Berlin: High-stakes talks to form a new German government collapsed today as the pro-business FDP party walked out, plunging Europe’s biggest economy into a political crisis and potentially precipitating the end of Chancellor Angela Merkel’s career.
After more than a month of gruelling negotiations, Christian Lindner, leader of the Free Democratic Party said there was no “basis of trust” to forge a government with Merkel’s conservative alliance CDU-CSU and ecologist Greens.
“It is better not to govern than to govern badly,” said Lindner, adding that “we cannot and will not answer for the spirit of the exploratory papers”.
The talks, which turned increasingly acrimonious, had stumbled on issues including the divisive matter of immigration.
Merkel’s liberal refugee policy that let in more than a million asylum seekers since 2015 had also pushed some voters to the far-right AfD, which in September elections campaigned on an Islamophobic and anti-immigration platform.
With the Social Democratic Party already ruling out returning to a coalition with Merkel, and the veteran leader herself refusing a minority government, Germany would likely be forced to hold new elections.
And Merkel, in power since 2005, would face questions from within her party on whether she is still the best candidate to lead them into a new electoral campaign.
Top-selling Bild daily said yesterday that a failure to forge a coalition puts “her chancellorship in danger”.
A poll by Welt online also found that 61.4 per cent of people surveyed said a collapse of talks would mean an end to Merkel as chancellor. Only 31.5 per cent thought otherwise.
Merkel had been forced to seek an alliance with the unlikely group of parties after September’s elections left her without a majority.

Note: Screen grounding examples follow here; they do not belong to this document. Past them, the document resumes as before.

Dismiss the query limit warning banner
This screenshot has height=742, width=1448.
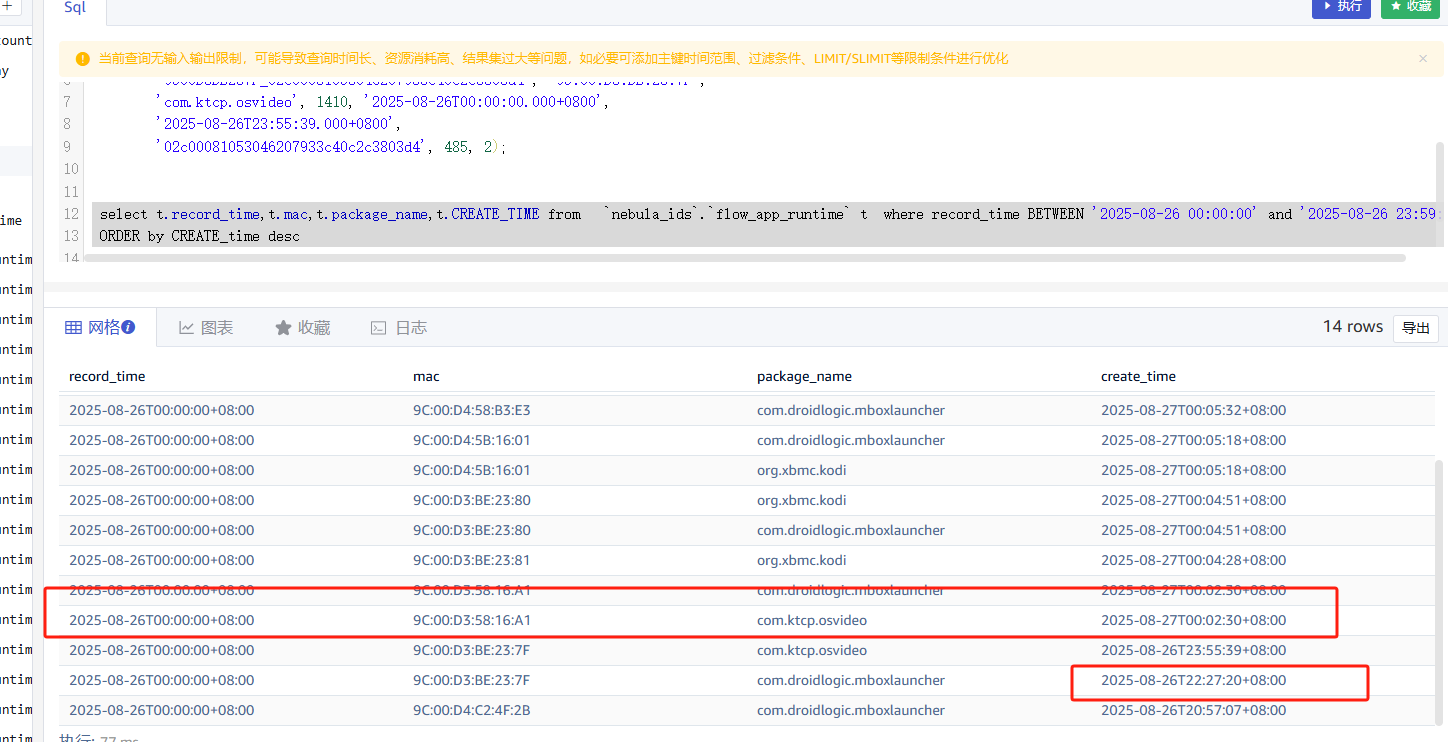[x=1423, y=59]
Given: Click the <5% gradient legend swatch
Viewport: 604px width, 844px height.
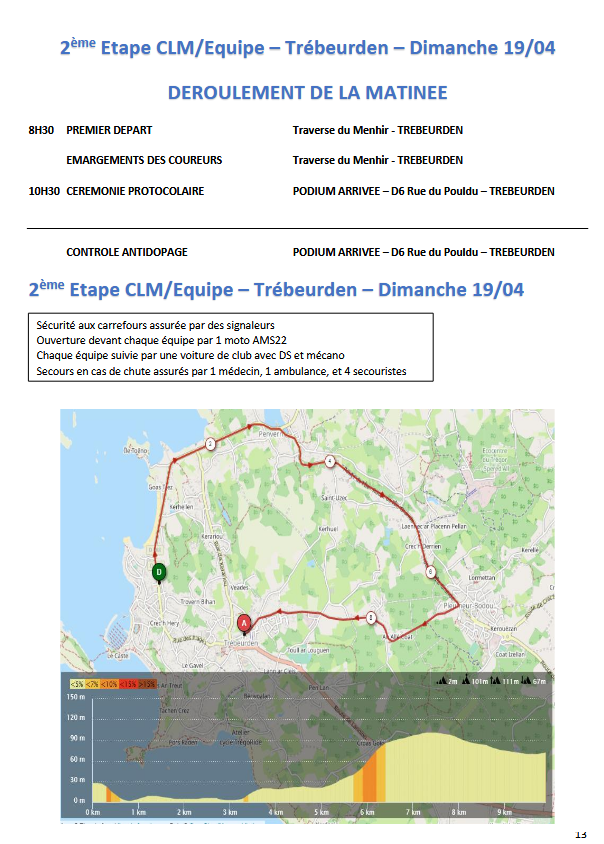Looking at the screenshot, I should coord(75,683).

Party chiefs had initially set 6:00 pm (1700 GMT) today as the moment of truth, but the deadline went by without a breakthrough — the second overtime after already missing a previous target on Thursday.

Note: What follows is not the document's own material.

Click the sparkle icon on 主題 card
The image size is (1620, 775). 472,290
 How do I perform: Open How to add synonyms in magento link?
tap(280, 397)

But signs that talks were going badly began emerging and Bild daily said on its website that “failure is in the air” as parties dug in their heels on key sticking points.
Anxious to curb the haemorrhage of voters to the AfD, Merkel’s Bavarian allies CSU has demanded a 200,000 cap on new arrivals.
Negotiators were unable to square that demand with the Greens’ push for war refugees — who benefit from temporary protection — to be allowed to bring their family members to Germany.
“We will not accept that people who are already getting a lower status of protection by law are also excluded from family reunions. That is inhumane,” Greens negotiator Juergen Trittin told the Bild am Sonntag newspaper.
The parties also differed on environmental issues, with the ecologists wanting to phase out dirty coal and combustion-engine cars, while the conservatives and FDP emphasise the need to protect industry and jobs.
As parties refused to budge, Germany’s President Frank- Walter Steinmeier told Welt am Sonntag newspaper that “all sides are aware of their responsibilities. And this responsibility means not returning their mandate to voters”.
Sueddeutsche daily noted that Steinmeier’s warning came because he sees in new elections “the risk that even a bigger coalition or a Jamaica coalition would no longer have a majority”.
“Then the loss would have been greater than the failure of forging a government,” it said.